No se registraron hechos sistemáticos de agravios contra la libertad de prensa, aunque un caso que involucró a jueces y fiscales causó conmoción a la opinión pública y en los medios de comunicación.
Informe ante la Reunión de Medio Año
19-22 de abril de 2022
No se registraron hechos sistemáticos de agravios contra la libertad de prensa, aunque un caso que involucró a jueces y fiscales causó conmoción a la opinión pública y en los medios de comunicación.
El 1 de febrero Ignacio Álvarez, director del programa La Pecera en Radio Azul, reprodujo grabaciones de audio sobre la violación a una mujer. Una diputada del Partido Comunista, Micaela Melgar, denunció que el programa estaba presentando a la víctima como partícipe de un acto consensuado. Concluyó que "la difusión de grabaciones de una persona con contenido íntimo o sexual, sin su autorización, es delito".
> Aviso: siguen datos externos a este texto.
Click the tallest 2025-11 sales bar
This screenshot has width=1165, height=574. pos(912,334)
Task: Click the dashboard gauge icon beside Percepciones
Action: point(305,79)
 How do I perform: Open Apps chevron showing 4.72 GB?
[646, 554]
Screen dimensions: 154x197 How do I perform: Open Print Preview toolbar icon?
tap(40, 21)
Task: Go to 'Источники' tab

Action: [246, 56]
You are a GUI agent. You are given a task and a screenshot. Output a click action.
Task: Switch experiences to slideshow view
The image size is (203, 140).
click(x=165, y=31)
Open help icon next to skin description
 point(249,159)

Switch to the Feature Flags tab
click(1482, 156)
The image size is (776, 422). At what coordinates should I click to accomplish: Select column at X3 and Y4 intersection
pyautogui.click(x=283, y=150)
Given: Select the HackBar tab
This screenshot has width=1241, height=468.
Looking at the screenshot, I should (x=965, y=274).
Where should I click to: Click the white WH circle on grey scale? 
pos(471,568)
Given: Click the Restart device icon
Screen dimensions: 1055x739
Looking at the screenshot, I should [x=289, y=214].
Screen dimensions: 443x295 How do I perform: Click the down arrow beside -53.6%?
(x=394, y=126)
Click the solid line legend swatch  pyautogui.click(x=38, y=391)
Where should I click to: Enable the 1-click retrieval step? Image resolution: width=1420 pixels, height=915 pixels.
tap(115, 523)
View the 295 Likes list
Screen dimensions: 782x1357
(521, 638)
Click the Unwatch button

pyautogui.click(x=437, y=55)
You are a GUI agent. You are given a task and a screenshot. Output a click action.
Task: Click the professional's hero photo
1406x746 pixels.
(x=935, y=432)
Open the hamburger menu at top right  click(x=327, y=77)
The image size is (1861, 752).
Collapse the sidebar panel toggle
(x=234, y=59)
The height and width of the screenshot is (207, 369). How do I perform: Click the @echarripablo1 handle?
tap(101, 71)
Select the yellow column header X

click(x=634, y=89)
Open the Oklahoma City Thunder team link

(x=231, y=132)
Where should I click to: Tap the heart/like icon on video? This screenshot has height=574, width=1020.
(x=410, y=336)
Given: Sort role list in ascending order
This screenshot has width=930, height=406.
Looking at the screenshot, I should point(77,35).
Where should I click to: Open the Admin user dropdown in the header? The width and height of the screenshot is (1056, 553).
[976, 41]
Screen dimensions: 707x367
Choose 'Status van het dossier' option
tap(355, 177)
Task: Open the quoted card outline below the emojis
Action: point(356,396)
A raíz de ese episodio, la fiscal Mariana Alfaro solicitó a la jueza Patricia Rodríguez Barreto el allanamiento de la Radio Azul y de la casa del periodista, y la incautación de los dispositivos electrónicos (celulares, tablets, computadoras) y soportes de almacenamientos (pendrives y discos duros). La jueza avaló además el cambio de contraseñas de dispositivos, aplicaciones y redes, "a fin de que no se frustre la investigación".
Luego de que varios ministros de gobierno y medios de comunicación expresaran su rechazo a la actuación de la fiscal y la jueza, bajo argumentos de que se estaba censurando a un medio de comunicación y contraviniendo principios constitucionales sobre la libertad de prensa; la justicia dio marcha atrás a las investigaciones y archivó el caso.
En referencia a este caso, quedó como motivo de preocupación comprobar la existencia de la Ley 19580, la que en más de un artículo establece especificaciones ambiguas, que pueden derivar en castigo de cárcel por el ejercicio de la libertad de expresión. El hecho inquietó, debido a que Uruguay es uno de los países que se destaca por la defensa y el amparo al ejercicio de la actividad periodística y de la libertad de expresión, y en el que los delitos de comunicación estaban fuera de la órbita de la justicia criminal y se sustancian por la vía civil.
El tema debe ser analizado con detención por especialistas para pedir al Gobierno y el Parlamento las modificaciones que sean necesarios para resguardar la libertad de expresión, que ampara a todas las personas y es la primera y custodio de todas las demás libertades.